La actitud de los preocupados socialistas que se hicieron presentes en la isla para cuestionar la «avanzada imperialista» podría tener más de una razón, todas muy lejos de la preocupación por una población que sufre los padecimientos de una brutal dictadura que se supo mantener desde 1959.
Aunque no haya interés ni ninguna solidaridad con el siempre mencionado «pueblo cubano», los socialistas internacionales, preocupados por la continuidad del régimen, pueden que estén haciendo lo posible para boicotear o demorar una eventual salida de la tiranía. Los personajes como Iglesias ya perdieron demasiado con un chavismo en retirada, que siempre fue un generoso sponsor para los que querían replicar la intentona izquierdista en sus países de origen. Perder también a Cuba sería otro golpe muy duro.
Como era de esperar, la crítica a la bochornosa visita llegó de todos lados, ya que los finos y elitistas socialistas se hospedaron en los hoteles de lujo que tiene La Habana de la hipocresía. Desde las suntuosas instalaciones de las inaccesibles habitaciones para los cubanos de a pie, Iglesias dijo que la situación en el país no es tan grave y que todo lo malo que sucede es culpa de Estados Unidos. Como siempre…

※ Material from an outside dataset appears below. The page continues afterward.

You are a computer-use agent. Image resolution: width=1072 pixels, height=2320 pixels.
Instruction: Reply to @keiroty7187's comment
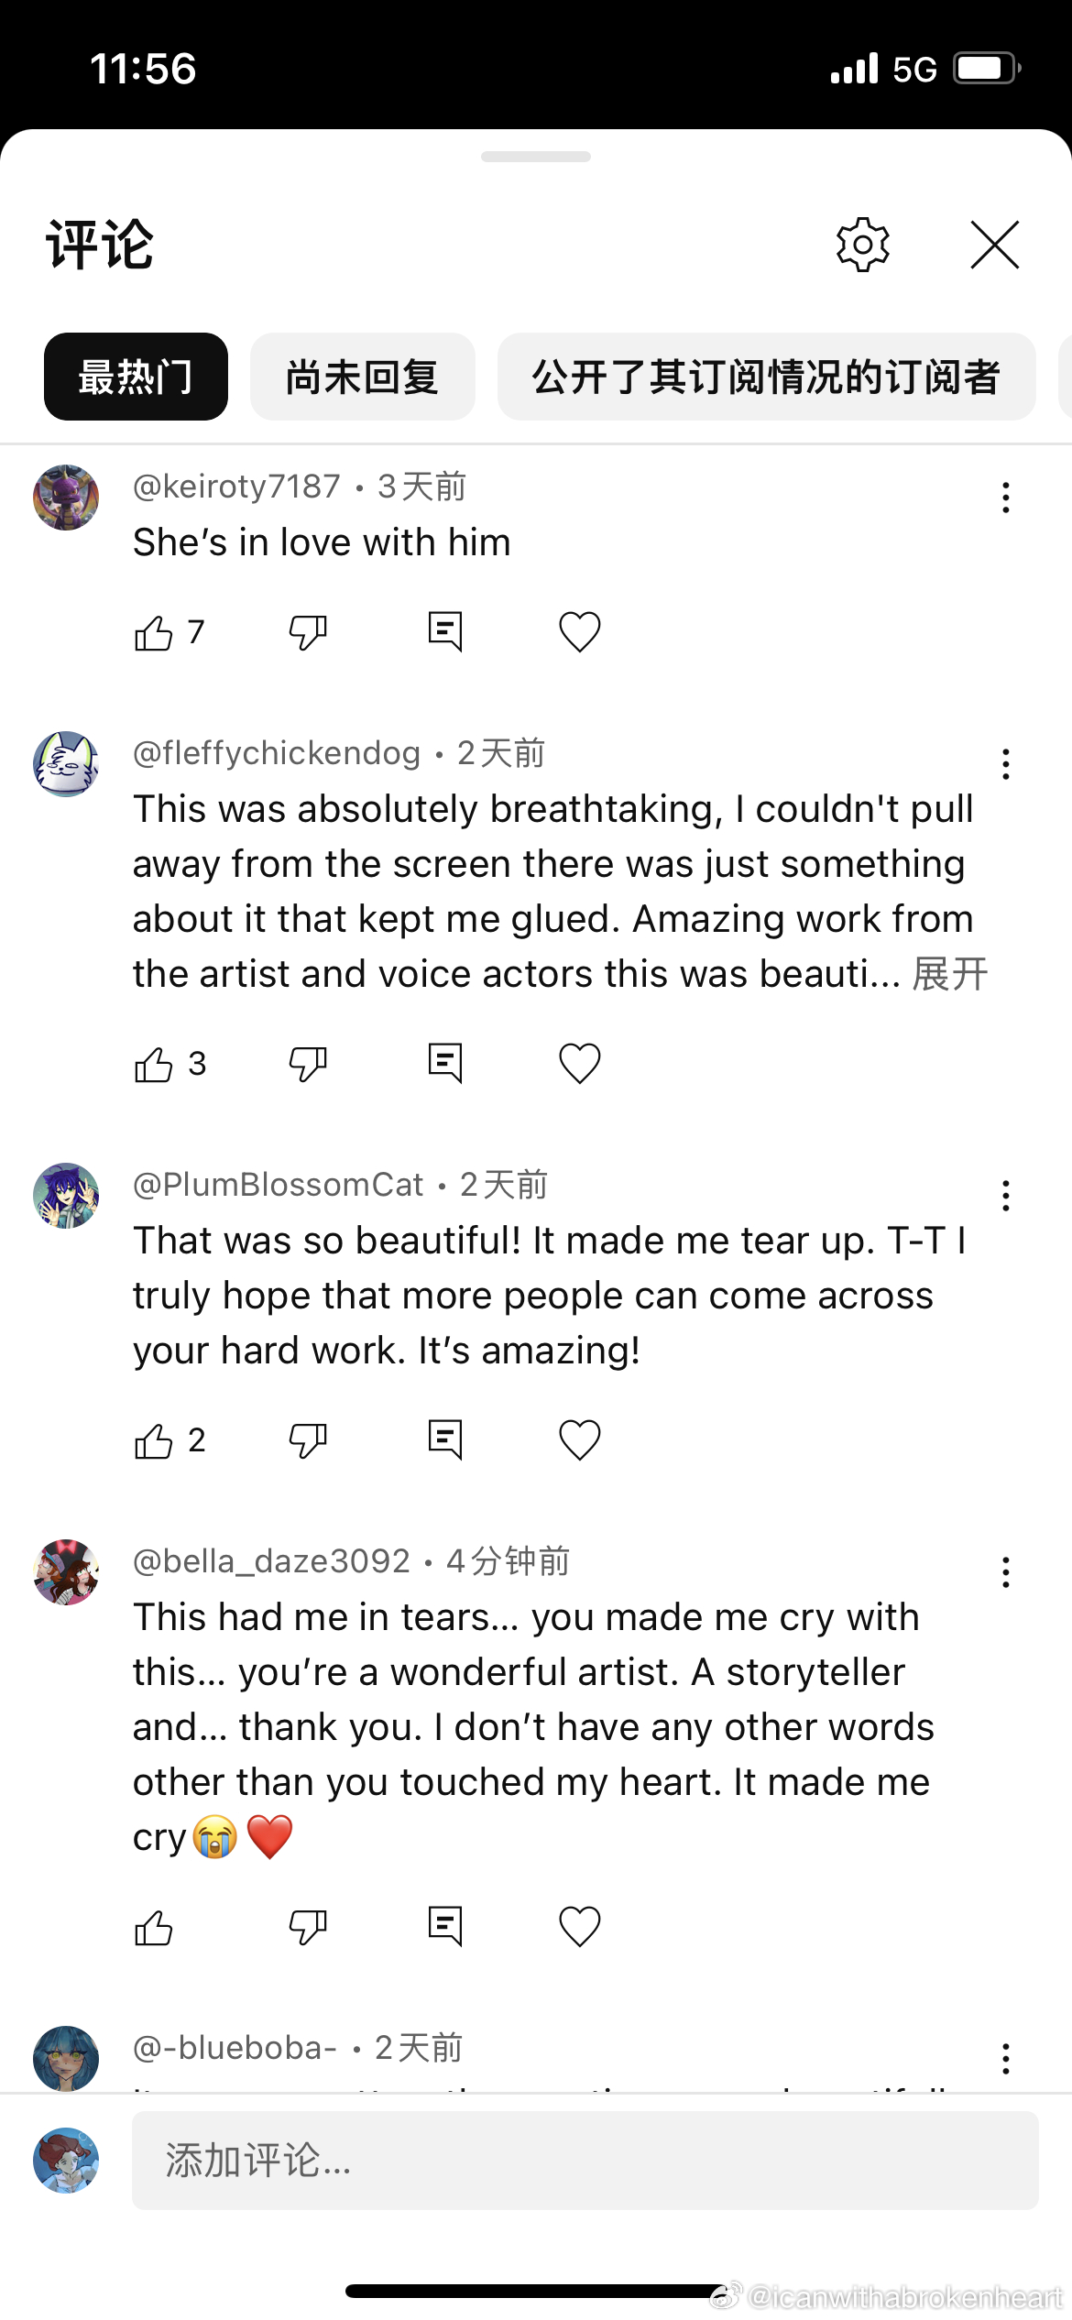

Mientras tienen el teléfono abierto con Washington, con los claros antecedentes recientes de Venezuela e Irán, desde el régimen se mantiene en público la vieja retórica comunista: «Participamos en el acto de bienvenida al Convoy Nuestra América, una iniciativa que en nombre de la solidaridad y las causas justas ha unido a más de 600 personas de diversas latitudes en una certeza: Cuba no está sola», dijo desde sus redes sociales el primer ministro cubano, Manuel Marrero.
El espectáculo de la decadencia de los últimos días puede que haya tocado fondo, con la entrega un fusil de combate al cantantautor Silvio Rodríguez. Desde el gobierno se aseguró que es para «defender la patria ante cualquier agresión de los EEUU». El espectáculo bochornoso recuerda a un Diego Armando Maradona, que cobraba en lingotes de oro del chavismo, decir que estaba listo para ir a la guerra por Chávez y Maduro. Sin embargo, con mirar las caras de Díaz-Canel y sus cómplices, todo parece indicar que algo estaría llegando a su fin. Desde la presentación de la CPAC en Budapest, el presidente Javier Milei aseguró que el régimen cubano podría estar viviendo sus últimos meses.
Sin el chavismo y sin el castrismo -regímenes que sobrevivieron hasta a los mismos Chávez y Castro- los demagogos socialistas que fomentan el fracasado recetario comunista alrededor del mundo contarán con muchos menos recursos para hacer
política o para mantenerse en el poder. Allí se entiende mucho de la preocupación por la subsistencia de dos injustificables dictaduras que afortunadamente estarían llegando a su fin.